■ **SOURCE**
==*==
A study by Kroll Business Intelligence and Investigations done in 2011, showed that 60 percent of company fraud had been perpetrated by employees, and that was an increase from the 2010s 55 percent.
Another study done by the same company in 2015, says that 75% of companies say they have fallen victim to fraud in the previous year, and 81% of those say that the fraud was committed by one or more insiders. Kroll states that this is an increase of 72 percent from the previous survey.
Of the staff members identified, 36 percent of the fraudulent activity was done by senior or middle-management, 45 percent by a junior employee, and 23 percent at the hands of an agent, consultant or company intermediary.
In many cases, the fraud included some sort of loss, theft, or attack against the company’s information and data.
Kroll’s Chairman, Daniel Karson, made the following comment. “One of the most telling results from this year’s report is how vulnerable to fraud companies are feeling. In one form or another, the sceptre of fraud arises in virtually every business relationship. What our report drives home is that fraud is often an ‘inside job’ and that companies must address both internal and external relationships. If they are to most effectively protect their money, property, and private data.”
Clearly, things are getting worse instead of better. And clearly, something needs to be done.
What Can be Done at the Corporate Level?
Your best line of defense likely needs to start at the top. And since larger corporations often have more checks and balances in place, it’s typically the small and mid-size businesses that really need to step up their game here.
==*==
■ **MATERIAL SHOWN**
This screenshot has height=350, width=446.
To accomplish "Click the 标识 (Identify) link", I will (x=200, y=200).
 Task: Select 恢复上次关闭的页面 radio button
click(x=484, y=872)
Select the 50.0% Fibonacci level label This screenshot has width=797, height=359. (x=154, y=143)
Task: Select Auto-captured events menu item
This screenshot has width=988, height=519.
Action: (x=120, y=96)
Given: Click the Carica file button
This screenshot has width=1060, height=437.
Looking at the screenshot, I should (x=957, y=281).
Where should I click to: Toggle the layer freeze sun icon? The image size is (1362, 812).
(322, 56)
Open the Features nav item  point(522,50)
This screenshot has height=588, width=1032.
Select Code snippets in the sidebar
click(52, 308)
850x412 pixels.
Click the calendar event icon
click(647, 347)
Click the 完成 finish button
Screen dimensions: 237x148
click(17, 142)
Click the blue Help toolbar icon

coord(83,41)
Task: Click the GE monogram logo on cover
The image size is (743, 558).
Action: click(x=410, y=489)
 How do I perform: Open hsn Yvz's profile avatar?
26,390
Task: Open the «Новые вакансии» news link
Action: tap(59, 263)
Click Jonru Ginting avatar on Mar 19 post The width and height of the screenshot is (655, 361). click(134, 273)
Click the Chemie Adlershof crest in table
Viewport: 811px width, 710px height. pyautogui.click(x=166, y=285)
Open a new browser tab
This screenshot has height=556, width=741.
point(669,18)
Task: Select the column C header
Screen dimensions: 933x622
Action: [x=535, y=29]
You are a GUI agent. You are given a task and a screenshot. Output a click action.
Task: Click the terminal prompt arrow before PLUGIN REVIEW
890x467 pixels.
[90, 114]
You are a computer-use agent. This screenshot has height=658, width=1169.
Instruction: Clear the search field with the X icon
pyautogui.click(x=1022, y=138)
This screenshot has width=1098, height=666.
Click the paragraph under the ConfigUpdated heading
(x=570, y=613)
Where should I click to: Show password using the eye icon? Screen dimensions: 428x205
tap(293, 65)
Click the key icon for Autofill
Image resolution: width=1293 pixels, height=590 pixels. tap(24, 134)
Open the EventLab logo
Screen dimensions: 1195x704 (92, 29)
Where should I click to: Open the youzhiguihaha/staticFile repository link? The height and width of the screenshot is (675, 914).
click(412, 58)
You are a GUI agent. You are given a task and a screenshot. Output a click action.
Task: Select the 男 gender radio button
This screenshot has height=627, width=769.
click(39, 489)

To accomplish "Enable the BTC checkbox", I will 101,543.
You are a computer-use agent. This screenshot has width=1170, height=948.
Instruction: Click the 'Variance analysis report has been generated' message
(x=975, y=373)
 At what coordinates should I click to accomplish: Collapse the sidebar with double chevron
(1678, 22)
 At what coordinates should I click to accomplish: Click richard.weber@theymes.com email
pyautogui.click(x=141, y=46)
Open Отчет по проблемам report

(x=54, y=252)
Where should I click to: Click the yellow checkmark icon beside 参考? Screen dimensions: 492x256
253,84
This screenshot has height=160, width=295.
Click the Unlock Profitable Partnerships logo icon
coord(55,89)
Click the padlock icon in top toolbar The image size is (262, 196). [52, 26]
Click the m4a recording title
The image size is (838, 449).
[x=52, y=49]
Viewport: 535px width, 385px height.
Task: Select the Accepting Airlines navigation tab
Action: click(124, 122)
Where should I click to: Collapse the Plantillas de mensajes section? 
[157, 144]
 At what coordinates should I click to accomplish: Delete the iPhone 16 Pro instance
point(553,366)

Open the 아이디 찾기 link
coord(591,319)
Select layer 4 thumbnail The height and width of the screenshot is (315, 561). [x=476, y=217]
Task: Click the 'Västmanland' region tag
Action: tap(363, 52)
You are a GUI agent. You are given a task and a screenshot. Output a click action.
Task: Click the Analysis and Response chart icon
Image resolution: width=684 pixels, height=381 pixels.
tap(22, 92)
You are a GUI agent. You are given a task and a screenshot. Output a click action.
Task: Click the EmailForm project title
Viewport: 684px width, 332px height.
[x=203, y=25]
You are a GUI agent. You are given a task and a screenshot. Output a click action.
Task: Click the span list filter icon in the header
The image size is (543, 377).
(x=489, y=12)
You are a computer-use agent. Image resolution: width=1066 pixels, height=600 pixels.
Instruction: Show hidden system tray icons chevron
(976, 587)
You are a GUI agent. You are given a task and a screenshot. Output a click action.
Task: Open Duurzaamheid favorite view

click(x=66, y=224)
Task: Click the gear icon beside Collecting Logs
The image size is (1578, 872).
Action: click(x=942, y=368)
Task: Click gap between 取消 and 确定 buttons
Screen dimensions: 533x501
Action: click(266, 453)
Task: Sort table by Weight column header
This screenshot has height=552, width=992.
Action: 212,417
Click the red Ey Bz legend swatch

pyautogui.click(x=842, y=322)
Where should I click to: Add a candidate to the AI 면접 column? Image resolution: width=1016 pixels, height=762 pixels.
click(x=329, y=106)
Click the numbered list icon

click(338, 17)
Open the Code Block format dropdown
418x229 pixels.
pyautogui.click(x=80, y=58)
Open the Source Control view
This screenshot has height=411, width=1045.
==*==
■ **INSTRUCTIONS TO FOLLOW**
Translate into Spanish the following sentence from the passage on corporate fraud: "In many cases, the fraud included some sort of loss, theft, or attack against the company’s information and data."

■ **TASK ANSWER**
En muchos casos, el fraude incluyó algún tipo de pérdida, robo o ataque contra la información y los datos de la empresa.